** start of SOURCE PASSAGE **
We use diffusion guidance through an off-the-shelf optical flow network as a zero-shot method to edit images given a desired motion.
摘要
评审与讨论
The authors propose a run-time image editing method based on diffusion models using an optical flow as input. The method can synthesize a realistic looking image given the reference image and optical flow fields. The synthesis is done via a new motion guidance, which is composed of a flow reconstruction loss between a provided flow map to 2D optical flow estimate from reference image to the generated image, and a color loss to ensures the generated image is consistent to input image when warping back. The authors provide extensive visual examples and ablations to show the efficacy of this approach
优点
- The paper is technically sound and simple. The approach should be easy to implement at runtime, and can be pretty general for most image synthesis backbones.
- The authors provided very clear ablations study for many implementation details in the paper, including how to do denoising steps, editing mask, handling occlusions, which are crucial for the success. I like the provided examples which very clearly highlight the issues of each item if not being used.
- The method performs favorable compared to alternative baselines. The method provides great visual consistency with respect to the input image and flow map.
缺点
- As the author indicated in Sec 4.6, it is hard to create pixel-wise flow map by hand, which I personally will be the biggest limitation for this method to be applied in real-world use-case. I am not exactly how the authors demonstrate all the examples in results section, but from the results, they definitely look a real pixel aligned motion field regarding the input image, which is almost impossible to get in applications. From the motion transfer results, the authors discuss using "fewer recursive denoising steps" to get slightly better results. I wonder that's related to the gap in pixel aligned optical flow. I think it worth providing a careful analysis here to help readers understand the potential gap and insights to address these issues which is how this method used in real-world use-cases. I wonder whether there are also tasks (e.g. video stylization) that can better map the input of this method.
- A suggestion, not a weakness. The demonstration of flow map can be more clear if provided with the color mapping chat with the flow (motion to color).
问题
- For the recusive denoising, is the K constant number for all the experiments? I did not find what the parameter is used in the implementation details section.
- In flow loss discussion on page 6, the authors mentions "Without the flow loss our method is able to move objects to the correct location but often hallucinates things in disoccluded areas". Though it is true from the fig.3, the disocclusion regions looks quite wrong with flow loss, I did not quite understand why it is the case. The disocclusion region should not really impact the optical flow since they don't really have correspondence. One possible explanation is that they could potentially create ambiguity between the input image and synthesize image for the estimated flow, and adding flow floss could drive it to remove that potential ambiguity. I wonder whether that's the potential case?
- Both Eq. (2) & (3) seems require the gradient w.r.t. the whole flow estimator if I understand correctly. That could be really slow? I wonder the compute time for each. For eq (3), will it make any difference if using f instead of F(x^{\star}, x) ?
We thank the reviewer for their positive and comprehensive feedback. Below are our responses.
Target Flow Construction
Generating a target flow field may seem complicated but is actually rather straightforward, as outlined in Appendix A1. All flows in our paper (except for the motion transfer results, which are extracted from real videos), are compositions of simple, elementary flows. As such, it is relatively straightforward to imagine a UI, similar to existing software such as MS Paint, Keynote, or Illustrator, which allows a user to “paint” a target flow.
** end of SOURCE PASSAGE **
DIRECTION: Condense the paragraph in the review thread that begins "Generating a target flow field" into a short bulleted list that keeps its main facts.
** start of ITEMS **
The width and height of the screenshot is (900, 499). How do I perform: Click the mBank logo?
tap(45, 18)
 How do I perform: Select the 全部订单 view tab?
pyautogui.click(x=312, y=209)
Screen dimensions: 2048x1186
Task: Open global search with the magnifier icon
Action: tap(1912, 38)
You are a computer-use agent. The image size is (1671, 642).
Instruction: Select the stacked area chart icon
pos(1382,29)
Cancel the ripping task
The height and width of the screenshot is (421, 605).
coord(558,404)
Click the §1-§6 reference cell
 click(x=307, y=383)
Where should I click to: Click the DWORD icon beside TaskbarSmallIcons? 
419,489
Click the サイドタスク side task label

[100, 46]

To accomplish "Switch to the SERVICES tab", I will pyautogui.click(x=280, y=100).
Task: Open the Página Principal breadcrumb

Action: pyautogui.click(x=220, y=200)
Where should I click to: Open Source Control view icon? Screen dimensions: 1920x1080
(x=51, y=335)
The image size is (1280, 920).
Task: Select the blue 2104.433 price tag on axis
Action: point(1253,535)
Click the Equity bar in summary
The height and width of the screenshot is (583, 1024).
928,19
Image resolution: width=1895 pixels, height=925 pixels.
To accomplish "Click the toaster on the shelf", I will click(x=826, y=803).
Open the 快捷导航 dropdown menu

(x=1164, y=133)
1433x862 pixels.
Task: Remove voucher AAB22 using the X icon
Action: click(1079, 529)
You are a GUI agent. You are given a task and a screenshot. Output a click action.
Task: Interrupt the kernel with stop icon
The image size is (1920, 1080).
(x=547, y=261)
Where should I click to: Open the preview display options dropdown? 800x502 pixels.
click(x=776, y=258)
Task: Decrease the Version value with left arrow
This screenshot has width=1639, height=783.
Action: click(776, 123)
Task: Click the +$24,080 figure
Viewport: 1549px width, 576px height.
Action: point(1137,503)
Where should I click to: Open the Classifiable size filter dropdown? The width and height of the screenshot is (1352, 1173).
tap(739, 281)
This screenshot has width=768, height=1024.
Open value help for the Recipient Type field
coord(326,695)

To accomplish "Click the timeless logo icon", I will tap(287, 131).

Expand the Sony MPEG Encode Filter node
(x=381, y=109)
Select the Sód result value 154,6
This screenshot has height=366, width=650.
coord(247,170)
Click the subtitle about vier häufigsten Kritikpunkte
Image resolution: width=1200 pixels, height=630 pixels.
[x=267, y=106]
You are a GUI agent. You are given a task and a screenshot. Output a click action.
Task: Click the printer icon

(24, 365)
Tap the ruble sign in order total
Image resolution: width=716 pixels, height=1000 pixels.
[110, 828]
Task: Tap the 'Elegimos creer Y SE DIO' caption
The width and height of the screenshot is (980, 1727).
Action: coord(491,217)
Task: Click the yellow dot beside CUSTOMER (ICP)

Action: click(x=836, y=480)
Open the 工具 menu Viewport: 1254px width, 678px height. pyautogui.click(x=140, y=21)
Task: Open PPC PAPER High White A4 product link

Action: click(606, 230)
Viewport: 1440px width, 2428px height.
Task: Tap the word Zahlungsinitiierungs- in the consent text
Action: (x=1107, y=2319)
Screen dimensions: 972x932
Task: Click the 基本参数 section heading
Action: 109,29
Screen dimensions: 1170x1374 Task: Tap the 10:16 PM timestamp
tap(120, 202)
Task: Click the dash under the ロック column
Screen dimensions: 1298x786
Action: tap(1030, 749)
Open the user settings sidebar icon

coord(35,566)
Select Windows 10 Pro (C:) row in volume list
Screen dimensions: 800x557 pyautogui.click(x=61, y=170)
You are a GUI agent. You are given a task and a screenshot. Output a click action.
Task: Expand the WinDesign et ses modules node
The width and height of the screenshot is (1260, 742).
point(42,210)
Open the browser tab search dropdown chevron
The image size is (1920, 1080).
** end of ITEMS **
SOLUTION TO THE PROBLEM:
- Creating a target flow field is more straightforward than it may seem, as Appendix A1 outlines.
- Every flow in the paper is a composition of simple, elementary flows, except the motion transfer results, which come from real videos.
- A user interface where a user "paints" a target flow is therefore easy to imagine, similar to software such as MS Paint, Keynote, or Illustrator.